## Problem details
In the records below, the part to copy starts at the line containing "Where should I click to: Click" and goes to the last line; output it exactly, without pictures.

(Data records)
○ ○ ○ ○ ○ ○ ○

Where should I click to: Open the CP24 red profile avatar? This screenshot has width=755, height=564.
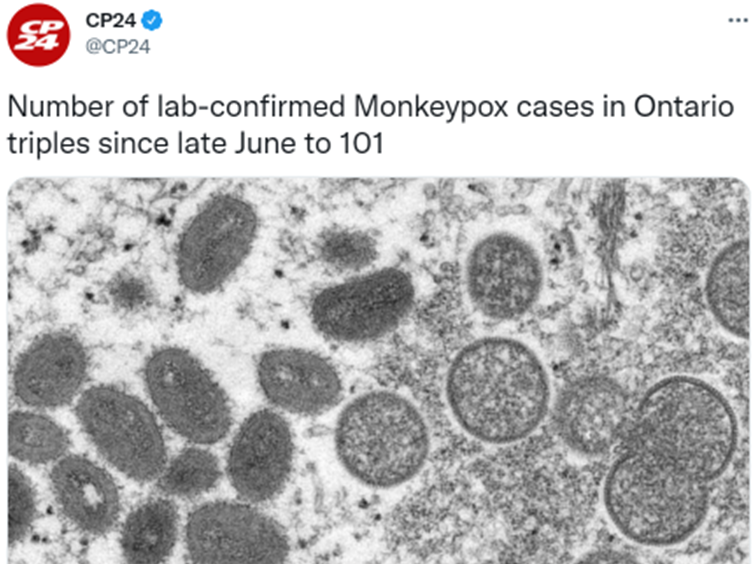[x=39, y=35]
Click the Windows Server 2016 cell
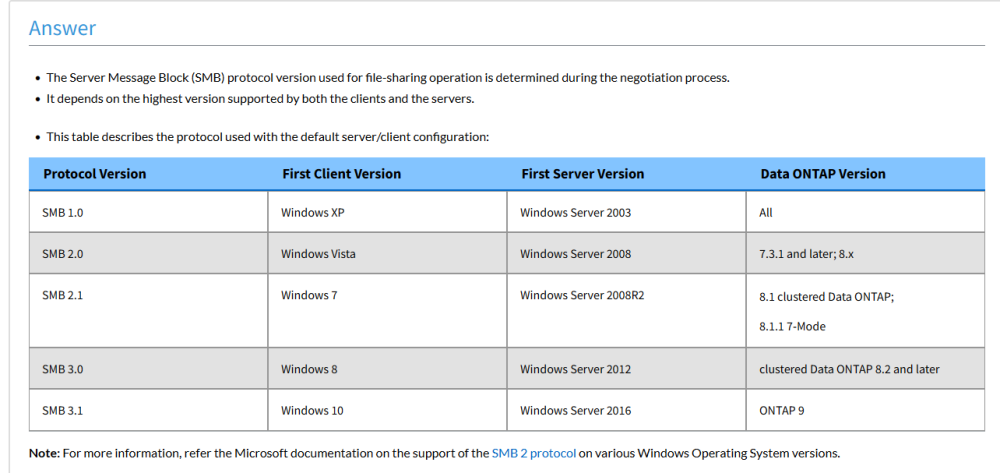Image resolution: width=1000 pixels, height=473 pixels. pyautogui.click(x=626, y=411)
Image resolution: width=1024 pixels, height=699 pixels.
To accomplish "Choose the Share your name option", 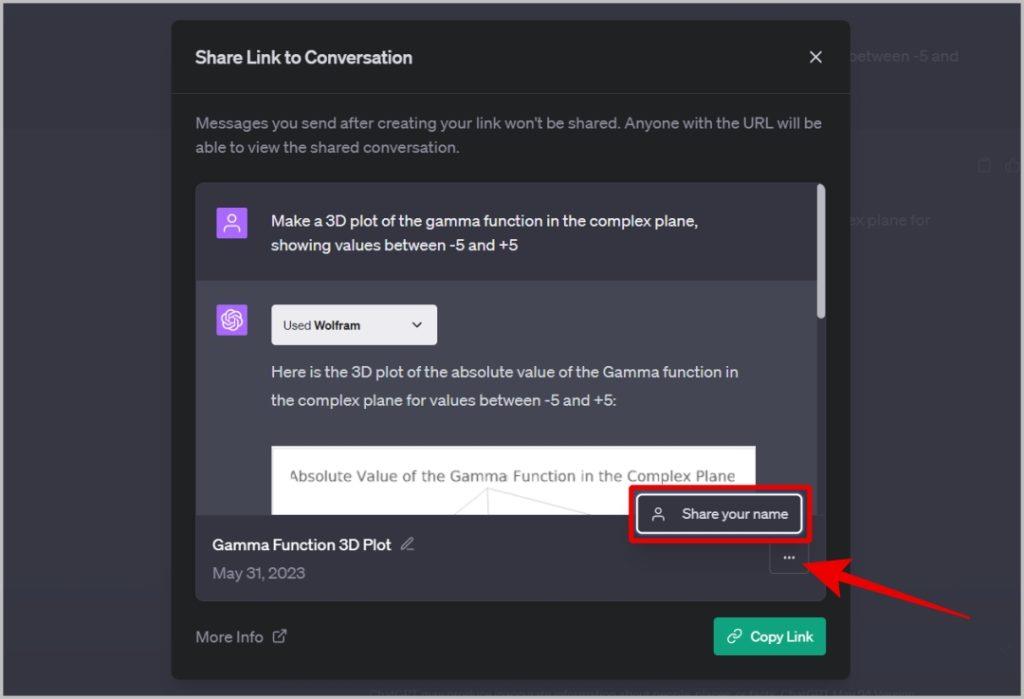I will click(720, 514).
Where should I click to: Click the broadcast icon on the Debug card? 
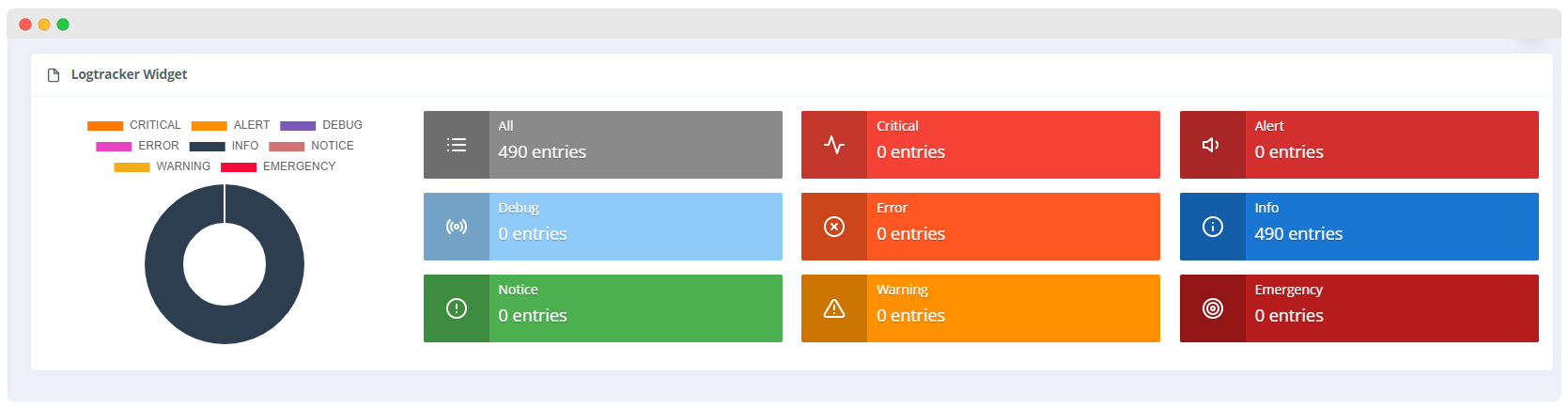click(457, 227)
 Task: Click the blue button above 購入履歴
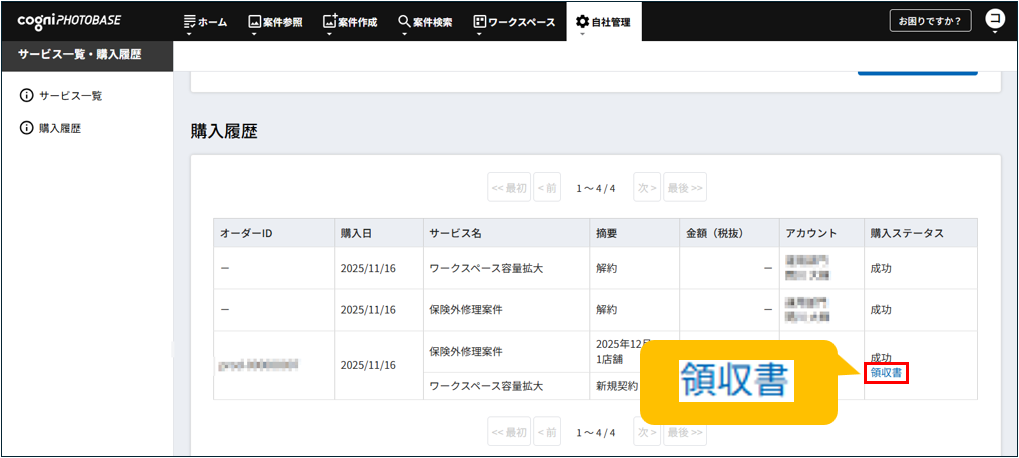click(917, 70)
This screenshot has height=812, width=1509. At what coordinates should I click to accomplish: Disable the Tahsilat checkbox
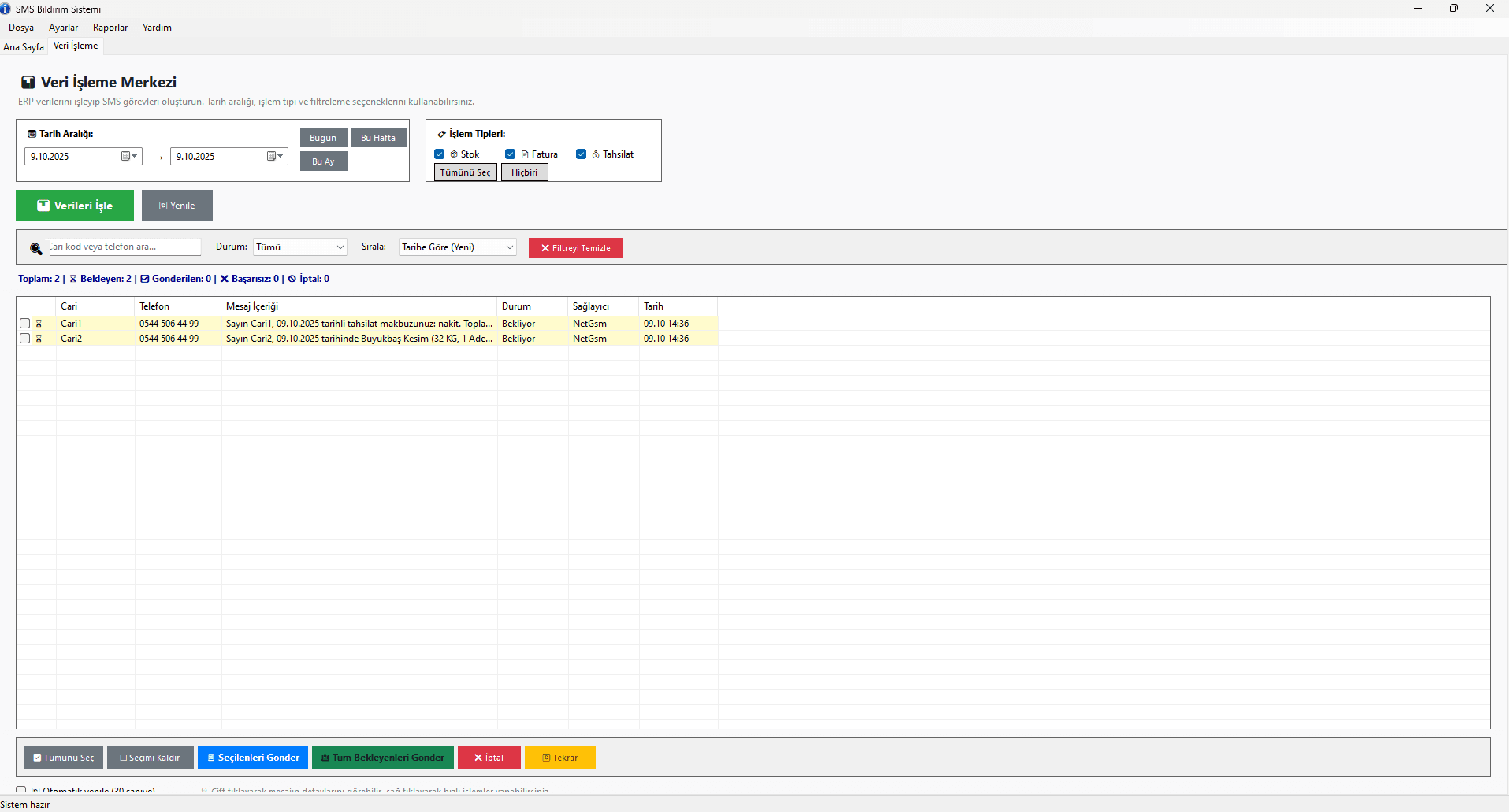[582, 154]
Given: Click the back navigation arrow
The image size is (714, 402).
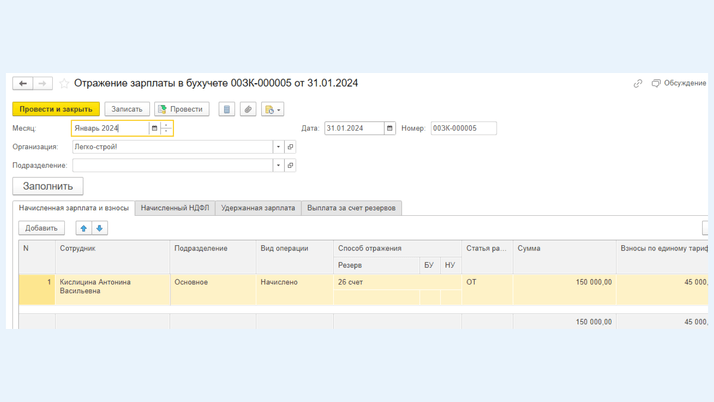Looking at the screenshot, I should 22,83.
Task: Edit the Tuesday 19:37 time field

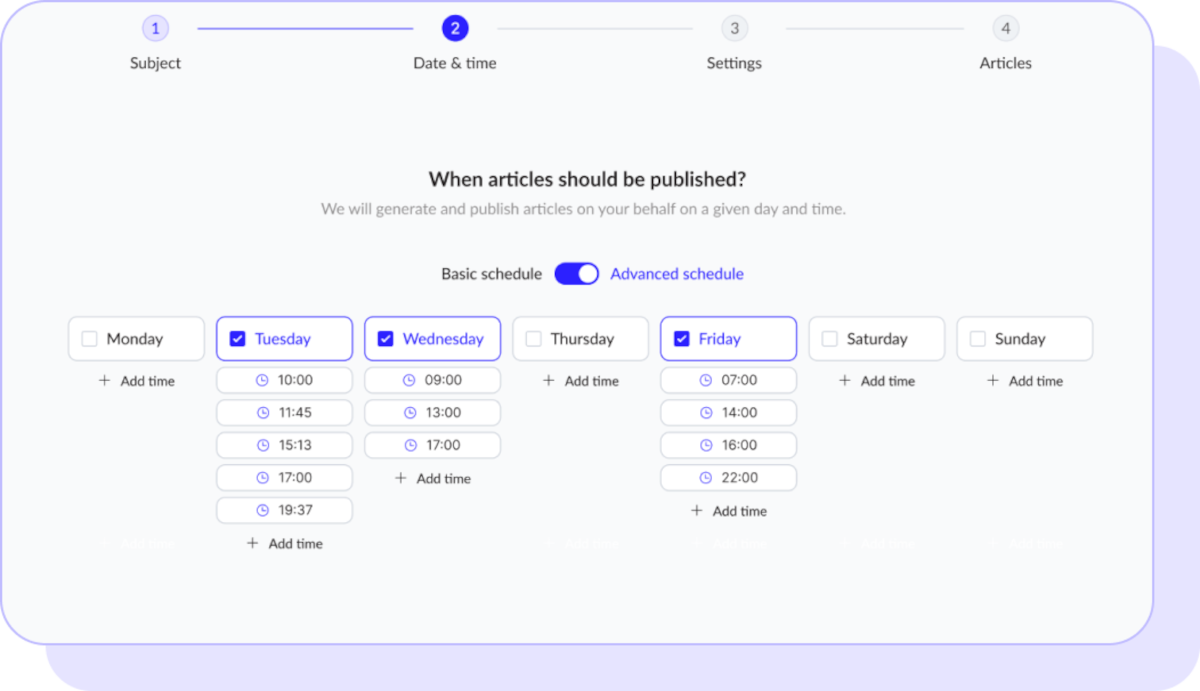Action: (295, 510)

○ ○ ○ ○ ○ ○ ○

## Solution to this problem
Where should I click to: Click the broadcast icon on the Debug card? 
click(457, 227)
 Task: Click the blue button above 購入履歴
click(917, 70)
This screenshot has height=812, width=1509. At what coordinates should I click to accomplish: Disable the Tahsilat checkbox
[582, 154]
Given: Click the back navigation arrow
The image size is (714, 402).
Looking at the screenshot, I should 22,83.
Task: Edit the Tuesday 19:37 time field

Action: (295, 510)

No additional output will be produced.